The rest of the day was a blur of hiking. I met new hikers at Tri-Corner Knob Shelter - Shortay, High Noon, Cheeseburger - while I did camp tasks. The rain continued. When I drew out my sleeping bag the stuff sack was wet, and a little bit of dirty water fell out of the bottom of my pack when I hung in the rafters.

The hours passed, I got in my sleeping bag and still no sign of Early Bear. After dark he and another hiker, Bojangles, showed up in the shelter in their headlamps. They'd been kicked out of a packed Peck's Corner Shelter when section hikers with reservations showed up. Luckily there was just enough space on the bottom level of the shelter for two people. Barely. Neither of us got hardly any sleep in the tight conditions, with the nasty weather and some loud snorers.

The bear never showed up, though.

To be continued...

Through the Smokies in 4.5 days, a hiking primer, Part II

The next day we hiked out of camp at 9:30 a.m. and busted out big miles in the scorching heat. The dust from the dry leaves in the trail kept me thirsty. I think we both ended up drinking four liters of water that day. That's a dog days-of-summer level of water consumption.













[Early Bear and me, atop Rocky Top, Tennessee, elev. 5,440 ft., April 6.]

Lunch on top of Rocky Top was a highlight. I boiled up some coffee and packed a small stone from Rocky Top in my pack, just so I can get to Harper's Ferry with a rock from Rocky Top.

Rocky Top, despite being immortalized in the Osbourne Brothers' song, wasn't much to look at. It wasn't all that rocky and it was pretty small, no different than dozens of places I crossed in Maine.

- [RECORDS TO USE]
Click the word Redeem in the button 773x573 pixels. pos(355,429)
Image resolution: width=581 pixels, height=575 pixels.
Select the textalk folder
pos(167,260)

==

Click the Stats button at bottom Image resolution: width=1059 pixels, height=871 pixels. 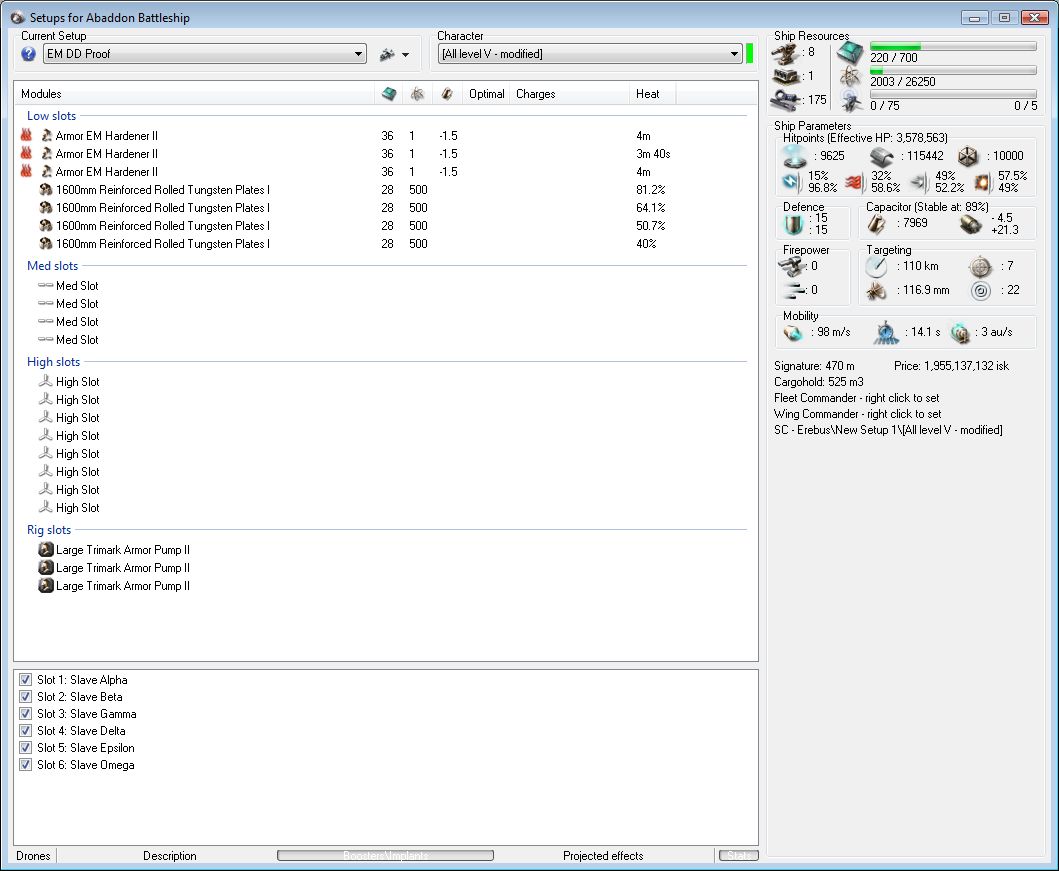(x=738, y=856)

- [WORK TO DO]
1. In the hiking account, how many liters of water does the writer think each hiker drank on the day they left camp at 9:30 a.m.?
2. Recast the rows from the line with "Click the word" to the line with "pos(167,260)" as a Markdown table with the columns Number and Row line, skipping blank lines.

- [RESPONSES PER TASK]
1. Four liters.

2.
| Number | Row line |
|---|---|
| 1 | Click the word Redeem in the button 773x573 pixels. pos(355,429) |
| 2 | Image resolution: width=581 pixels, height=575 pixels. |
| 3 | Select the textalk folder |
| 4 | pos(167,260) |